E’ paradossale che oggi, nel momento dell’immancabile caos politico, improvvisamente sorga una parte del PD, quella del Sindaco umbertidese, che incolpa So.Ge.Pu. spa per poca trasparenza e collaborazione, mentre la parte tifernate del Pd incolpa a sua volta la parte umbertidese. Come sono soliti fare se la cantano e se la suonano da soli per cercare di raccogliere più consensi possibili. Fanno i difensori della patria, addirittura minacciando interrogazioni parlamentari e prendendo parte a riunioni e incontri cittadini per raccontare quanto sono contrari alla decisione che loro stessi hanno preso, prima in Regione e poi in Comune; perché non dimentichiamoci che in Regione c' è sempre il PD. A noi pare evidente che se veramente ci fosse un ripensamento sulle decisioni prese ci dovrebbero essere anche le dimissioni di chi ha combinato questo disastro economico e ambientale. E’ ora che qualcuno si dimetta!
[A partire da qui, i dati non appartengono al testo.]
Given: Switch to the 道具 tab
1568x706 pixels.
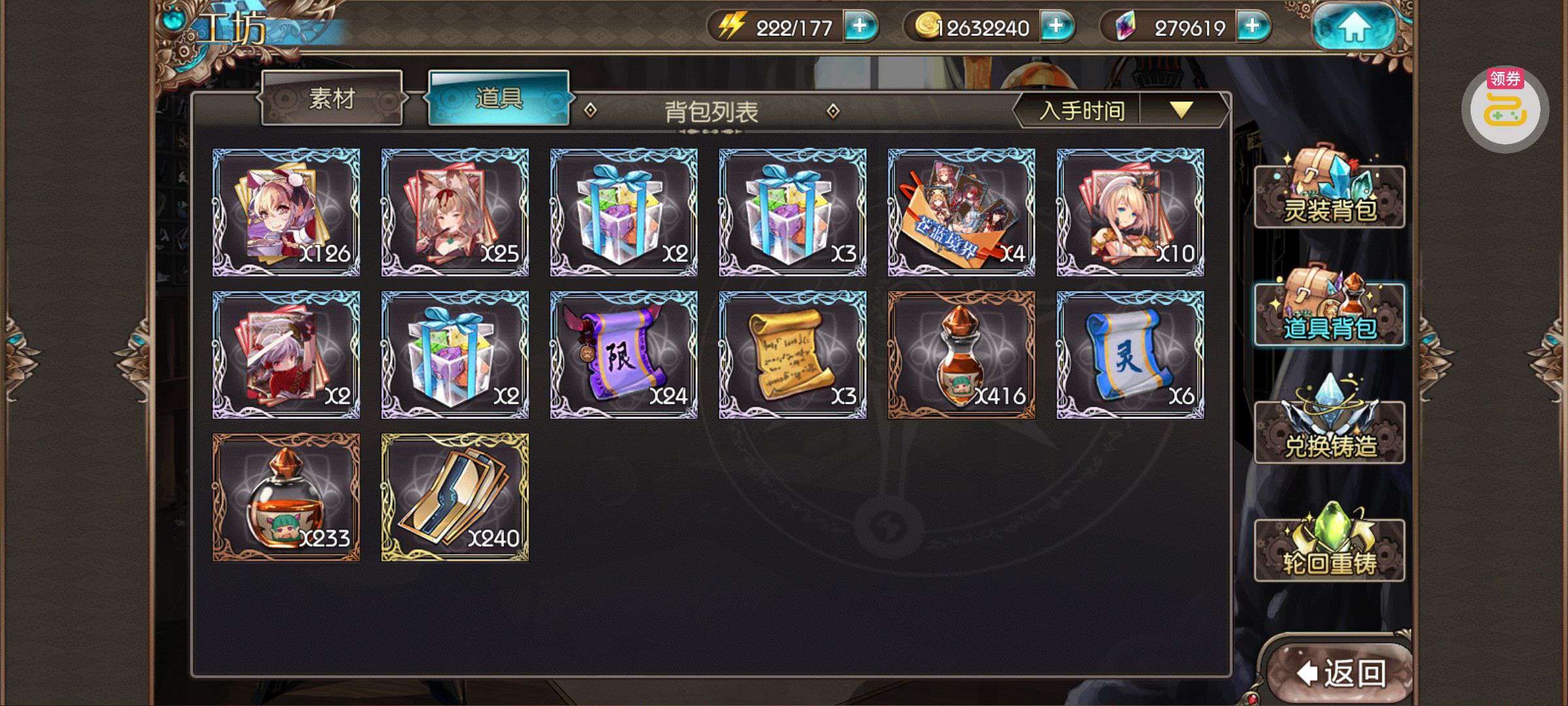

Ma la parte peggiore deve ancora venire: leggiamo sull’ articolo della Nazione che il sindaco di Città di Castello, Luciano Bacchetta, dichiarerà a breve, tramite una conferenza stampa, la sua posizione ufficiale sulla questione, quando So.Ge.Pu. spa (che è al 92% partecipata dal comune di Città di Castello) ha già lanciato un’offerta di 4 milioni di euro per l’acquisizione parziale della ditta “Splendorini”, non considerando minimamente la richiesta cittadina di trasferire l’impianto. Ci chiediamo se dopo aver pagato dovremo poi 4 milioni di euro accollarci anche, nell’ immediato futuro, le spese di trasferimento dell’impianto stesso.
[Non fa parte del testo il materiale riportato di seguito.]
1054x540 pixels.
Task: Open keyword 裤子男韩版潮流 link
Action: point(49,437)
Ci pare che la posizione della Maggioranza, regionale e comunale, si sia già palesata più che chiaramente, dato che ormai tutti gli immobili di quella zona rischiano un sonoro deprezzamento; chi comprerà mai quelle case e quelle terre se non verranno applicate radicali soluzioni? Stanno rischiando di distruggere il patrimonio di centinaia di famiglie.
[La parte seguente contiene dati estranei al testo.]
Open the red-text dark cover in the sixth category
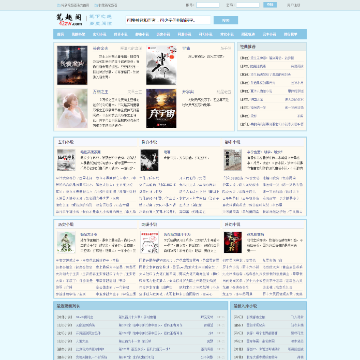360x360 pixels. point(233,242)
Concludiamo questo inglorioso comunicato stampa con una riflessione che vorremmo condividere con i cittadini delle zone interessate: vorremmo che tutti gli abitanti di quelle zone si ricordassero delle promesse elettorali che ricevettero in tempi non sospetti, poco più di un anno fa, e si chiedessero se i carissimi colleghi del PD le abbiano rispettate, soprattutto quelle inserite nel Documento Unico di Programmazione dove si riempivano la bocca di una rivalutazione in termini ambientali e del benessere cittadino.